Neustadt. An Interesse, Flüchtlinge zu unterstützen, mangelt es nicht. Nach einem Bericht einer Boulevardzeitung über Hilfen für Flüchtlinge Anfang der Woche, klingelten im Rathaus Telefone. 10 bis 15 Bürger hätten nachgefragt, wie sie konkret helfen könnten, berichtet Bürgermeister Thomas Groll.

Ein weiteres Indiz dafür, wie wichtig eine Anlaufstelle und Koordinierung von ehrenamtlichen Angeboten in der Kleinstadt ist. Voraussichtlich ab Oktober wird nun das Diakonische Werk Oberhessen diese Aufgabe übernehmen (die OP berichtete). Aber es sind weitere Schritte erforderlich, die Groll vom Land erwartet und von dem es auch die entsprechenden Signale gibt.

Die Bürgermeister von Neustadt, Rotenburg an der Fulda und Büdingen – Städte mit Erstaufnahmeeinrichtungen für Flüchtlinge – stehen seit Wochen in engem Kontakt und stimmen sich in grundsätzlichen Fragen gegenüber dem Land Hessen ab.

- _Übungsdaten_:
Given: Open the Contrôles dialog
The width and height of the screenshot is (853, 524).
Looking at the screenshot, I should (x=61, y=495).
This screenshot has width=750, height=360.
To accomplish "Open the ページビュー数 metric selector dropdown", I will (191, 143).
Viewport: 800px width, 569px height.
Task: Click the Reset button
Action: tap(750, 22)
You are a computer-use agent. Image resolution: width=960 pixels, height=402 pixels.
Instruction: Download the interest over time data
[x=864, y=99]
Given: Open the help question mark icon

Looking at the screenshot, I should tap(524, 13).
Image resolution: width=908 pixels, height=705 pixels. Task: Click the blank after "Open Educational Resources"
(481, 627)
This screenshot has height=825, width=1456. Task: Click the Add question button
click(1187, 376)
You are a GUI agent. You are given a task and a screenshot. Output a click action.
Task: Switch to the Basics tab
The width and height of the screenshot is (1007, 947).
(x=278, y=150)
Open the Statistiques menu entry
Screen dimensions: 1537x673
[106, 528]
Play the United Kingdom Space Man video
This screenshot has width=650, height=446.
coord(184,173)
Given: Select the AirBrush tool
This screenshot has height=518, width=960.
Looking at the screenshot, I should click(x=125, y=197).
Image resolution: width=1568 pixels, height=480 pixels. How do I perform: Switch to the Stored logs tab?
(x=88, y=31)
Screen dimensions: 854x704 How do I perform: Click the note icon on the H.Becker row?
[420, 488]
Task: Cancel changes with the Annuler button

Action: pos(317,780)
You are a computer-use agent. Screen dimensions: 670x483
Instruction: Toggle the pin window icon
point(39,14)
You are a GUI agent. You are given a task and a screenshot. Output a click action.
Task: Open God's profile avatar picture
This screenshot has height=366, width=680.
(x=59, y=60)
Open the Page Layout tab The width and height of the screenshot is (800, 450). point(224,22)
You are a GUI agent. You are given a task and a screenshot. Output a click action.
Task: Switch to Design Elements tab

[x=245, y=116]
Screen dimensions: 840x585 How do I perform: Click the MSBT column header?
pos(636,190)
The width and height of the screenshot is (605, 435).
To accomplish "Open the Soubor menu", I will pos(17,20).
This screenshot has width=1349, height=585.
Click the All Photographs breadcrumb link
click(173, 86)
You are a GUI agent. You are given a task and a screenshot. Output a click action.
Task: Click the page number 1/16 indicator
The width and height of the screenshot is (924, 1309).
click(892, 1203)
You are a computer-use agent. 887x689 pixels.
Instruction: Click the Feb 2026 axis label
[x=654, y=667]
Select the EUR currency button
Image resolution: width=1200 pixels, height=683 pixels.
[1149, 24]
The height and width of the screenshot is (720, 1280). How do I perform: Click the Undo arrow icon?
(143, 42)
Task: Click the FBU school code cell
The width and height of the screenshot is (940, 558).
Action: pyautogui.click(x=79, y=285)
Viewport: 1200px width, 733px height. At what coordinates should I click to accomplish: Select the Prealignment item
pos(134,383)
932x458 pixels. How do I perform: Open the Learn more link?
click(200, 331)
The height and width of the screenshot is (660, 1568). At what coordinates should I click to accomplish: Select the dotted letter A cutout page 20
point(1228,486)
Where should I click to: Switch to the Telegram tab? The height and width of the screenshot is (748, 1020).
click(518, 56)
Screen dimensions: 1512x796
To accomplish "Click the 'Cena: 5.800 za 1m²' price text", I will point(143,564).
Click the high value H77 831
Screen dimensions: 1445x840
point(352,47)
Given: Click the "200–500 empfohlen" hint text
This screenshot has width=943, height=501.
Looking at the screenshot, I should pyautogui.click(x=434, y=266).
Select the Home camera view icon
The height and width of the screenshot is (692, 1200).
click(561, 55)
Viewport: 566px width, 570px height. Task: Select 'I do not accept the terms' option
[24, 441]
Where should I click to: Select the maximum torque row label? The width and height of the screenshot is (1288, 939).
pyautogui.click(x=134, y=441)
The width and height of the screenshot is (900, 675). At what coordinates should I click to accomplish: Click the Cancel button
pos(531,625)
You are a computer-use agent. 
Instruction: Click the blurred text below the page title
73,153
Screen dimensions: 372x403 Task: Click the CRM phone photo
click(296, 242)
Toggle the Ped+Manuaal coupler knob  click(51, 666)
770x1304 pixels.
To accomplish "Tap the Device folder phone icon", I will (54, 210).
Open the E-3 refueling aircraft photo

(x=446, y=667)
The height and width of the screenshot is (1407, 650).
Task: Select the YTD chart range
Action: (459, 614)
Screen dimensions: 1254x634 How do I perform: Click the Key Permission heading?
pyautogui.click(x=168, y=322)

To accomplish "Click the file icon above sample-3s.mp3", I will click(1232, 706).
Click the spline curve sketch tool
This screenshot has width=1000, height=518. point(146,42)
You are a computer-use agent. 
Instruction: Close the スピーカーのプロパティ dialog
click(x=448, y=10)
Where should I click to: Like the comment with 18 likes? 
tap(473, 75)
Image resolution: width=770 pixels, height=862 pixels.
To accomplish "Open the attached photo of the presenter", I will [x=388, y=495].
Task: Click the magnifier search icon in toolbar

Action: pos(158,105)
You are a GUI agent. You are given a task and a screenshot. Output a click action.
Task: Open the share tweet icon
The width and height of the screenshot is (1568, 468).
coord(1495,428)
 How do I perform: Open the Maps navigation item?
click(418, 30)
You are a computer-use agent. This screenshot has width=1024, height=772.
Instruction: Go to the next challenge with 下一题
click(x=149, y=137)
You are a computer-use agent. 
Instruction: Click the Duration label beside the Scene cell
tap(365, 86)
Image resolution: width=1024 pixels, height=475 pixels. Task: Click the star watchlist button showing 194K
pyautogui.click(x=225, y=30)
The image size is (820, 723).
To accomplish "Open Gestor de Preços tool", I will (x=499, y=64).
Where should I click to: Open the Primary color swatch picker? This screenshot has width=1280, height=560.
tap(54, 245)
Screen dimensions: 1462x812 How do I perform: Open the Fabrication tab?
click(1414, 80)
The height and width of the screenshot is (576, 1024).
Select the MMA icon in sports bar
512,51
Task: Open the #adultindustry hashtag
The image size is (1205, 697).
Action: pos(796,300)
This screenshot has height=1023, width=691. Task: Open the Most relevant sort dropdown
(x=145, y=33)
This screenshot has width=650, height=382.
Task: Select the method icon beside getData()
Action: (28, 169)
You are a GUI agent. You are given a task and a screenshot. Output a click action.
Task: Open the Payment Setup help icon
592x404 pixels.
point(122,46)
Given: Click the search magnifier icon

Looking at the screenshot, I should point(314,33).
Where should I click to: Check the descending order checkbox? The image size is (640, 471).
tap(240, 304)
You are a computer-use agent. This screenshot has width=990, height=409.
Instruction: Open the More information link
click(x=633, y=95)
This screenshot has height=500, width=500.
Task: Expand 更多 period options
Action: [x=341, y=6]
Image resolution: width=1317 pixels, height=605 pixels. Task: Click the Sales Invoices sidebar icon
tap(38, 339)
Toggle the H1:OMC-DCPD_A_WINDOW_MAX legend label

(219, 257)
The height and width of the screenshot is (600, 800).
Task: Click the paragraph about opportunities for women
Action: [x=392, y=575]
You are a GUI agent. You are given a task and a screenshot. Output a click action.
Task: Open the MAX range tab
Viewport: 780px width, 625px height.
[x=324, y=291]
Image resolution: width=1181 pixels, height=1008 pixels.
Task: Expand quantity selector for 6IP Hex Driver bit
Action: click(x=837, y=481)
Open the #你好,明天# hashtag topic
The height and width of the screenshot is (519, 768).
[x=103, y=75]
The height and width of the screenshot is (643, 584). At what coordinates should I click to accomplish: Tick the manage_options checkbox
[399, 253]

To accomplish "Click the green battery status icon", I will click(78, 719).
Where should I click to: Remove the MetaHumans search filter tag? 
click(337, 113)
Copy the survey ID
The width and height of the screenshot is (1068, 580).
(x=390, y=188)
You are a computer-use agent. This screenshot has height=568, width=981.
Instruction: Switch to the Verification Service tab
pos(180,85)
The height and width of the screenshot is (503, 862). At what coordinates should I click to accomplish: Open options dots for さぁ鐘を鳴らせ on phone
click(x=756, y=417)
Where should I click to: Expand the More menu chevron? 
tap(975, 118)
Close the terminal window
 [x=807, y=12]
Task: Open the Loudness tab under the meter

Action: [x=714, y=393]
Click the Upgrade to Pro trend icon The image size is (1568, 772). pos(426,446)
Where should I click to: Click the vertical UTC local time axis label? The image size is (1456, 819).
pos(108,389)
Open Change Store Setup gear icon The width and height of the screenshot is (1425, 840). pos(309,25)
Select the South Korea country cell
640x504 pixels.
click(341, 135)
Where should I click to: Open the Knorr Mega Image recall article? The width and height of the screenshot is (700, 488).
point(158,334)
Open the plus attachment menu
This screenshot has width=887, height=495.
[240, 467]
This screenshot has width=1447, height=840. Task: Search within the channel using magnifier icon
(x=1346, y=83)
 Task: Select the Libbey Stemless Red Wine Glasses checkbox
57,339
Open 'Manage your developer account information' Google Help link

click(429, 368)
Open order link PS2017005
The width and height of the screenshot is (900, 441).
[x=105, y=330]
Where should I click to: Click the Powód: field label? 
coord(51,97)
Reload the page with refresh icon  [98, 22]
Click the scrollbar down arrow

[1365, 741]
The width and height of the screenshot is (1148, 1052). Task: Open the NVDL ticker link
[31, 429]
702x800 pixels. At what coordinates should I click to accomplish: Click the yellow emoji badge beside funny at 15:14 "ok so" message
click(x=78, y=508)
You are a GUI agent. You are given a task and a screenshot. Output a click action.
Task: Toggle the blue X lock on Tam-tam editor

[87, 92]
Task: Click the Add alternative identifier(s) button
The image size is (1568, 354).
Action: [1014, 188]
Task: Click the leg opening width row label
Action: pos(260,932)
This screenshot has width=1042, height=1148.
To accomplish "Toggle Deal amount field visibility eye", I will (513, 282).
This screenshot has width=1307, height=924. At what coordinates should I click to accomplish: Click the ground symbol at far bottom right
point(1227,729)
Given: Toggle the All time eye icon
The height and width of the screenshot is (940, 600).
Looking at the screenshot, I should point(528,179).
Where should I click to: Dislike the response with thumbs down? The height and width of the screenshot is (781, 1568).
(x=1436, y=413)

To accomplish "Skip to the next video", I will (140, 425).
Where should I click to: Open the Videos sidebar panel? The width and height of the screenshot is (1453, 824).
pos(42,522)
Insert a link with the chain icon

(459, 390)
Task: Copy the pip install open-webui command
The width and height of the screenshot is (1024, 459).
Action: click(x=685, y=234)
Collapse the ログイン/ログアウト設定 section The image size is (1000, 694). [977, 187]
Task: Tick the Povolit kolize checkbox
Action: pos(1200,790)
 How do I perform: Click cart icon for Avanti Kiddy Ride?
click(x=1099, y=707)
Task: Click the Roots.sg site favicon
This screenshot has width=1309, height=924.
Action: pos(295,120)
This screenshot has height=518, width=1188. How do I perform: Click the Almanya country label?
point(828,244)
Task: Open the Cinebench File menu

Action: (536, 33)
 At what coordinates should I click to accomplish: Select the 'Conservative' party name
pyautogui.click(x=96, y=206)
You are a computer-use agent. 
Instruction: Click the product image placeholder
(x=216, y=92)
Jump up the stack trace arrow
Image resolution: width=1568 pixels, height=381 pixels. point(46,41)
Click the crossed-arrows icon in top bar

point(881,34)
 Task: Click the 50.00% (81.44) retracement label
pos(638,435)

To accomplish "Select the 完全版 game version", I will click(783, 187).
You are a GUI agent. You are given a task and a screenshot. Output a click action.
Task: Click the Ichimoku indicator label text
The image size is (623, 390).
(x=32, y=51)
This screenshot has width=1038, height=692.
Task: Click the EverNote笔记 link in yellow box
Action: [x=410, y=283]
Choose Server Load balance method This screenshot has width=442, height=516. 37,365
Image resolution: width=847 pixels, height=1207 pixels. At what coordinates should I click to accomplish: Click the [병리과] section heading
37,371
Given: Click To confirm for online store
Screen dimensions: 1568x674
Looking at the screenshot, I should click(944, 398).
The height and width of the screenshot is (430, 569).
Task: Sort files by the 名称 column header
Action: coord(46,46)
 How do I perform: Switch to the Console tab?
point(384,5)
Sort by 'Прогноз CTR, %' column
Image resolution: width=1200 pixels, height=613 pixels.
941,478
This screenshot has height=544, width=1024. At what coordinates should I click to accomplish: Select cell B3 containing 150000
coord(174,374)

- _Aufgabe_: Führen Sie den Textauszug über die Flüchtlingshilfe in Neustadt im Anschluss an seinen letzten Satz fort. Die Datensätze sind eigenständiges Material und stehen in keinem Zusammenhang mit dem Textauszug.

- _Ergebnis_:
In der vergangenen Woche gab es ein mehrstündiges Treffen der drei Bürgermeister mit Vertretern des hessischen Sozialministeriums. Ein Ergebnis: Wie schon angekündigt, bringt das Land ein „Förderprogramm zur Gemeinwesenarbeit“ auf den

Weg, von dem Städte mit Erstaufnahmeeinrichtungen profitieren sollen. In Neustadt ließe sich beispielsweise ein entsprechend qualifizierter Sozialarbeiter finanzieren. Groll schwebt dabei jemand vor, der in beide Richtungen wirkt, gegenüber den Flüchtlingen wie auch den Bürgern in der Stadt.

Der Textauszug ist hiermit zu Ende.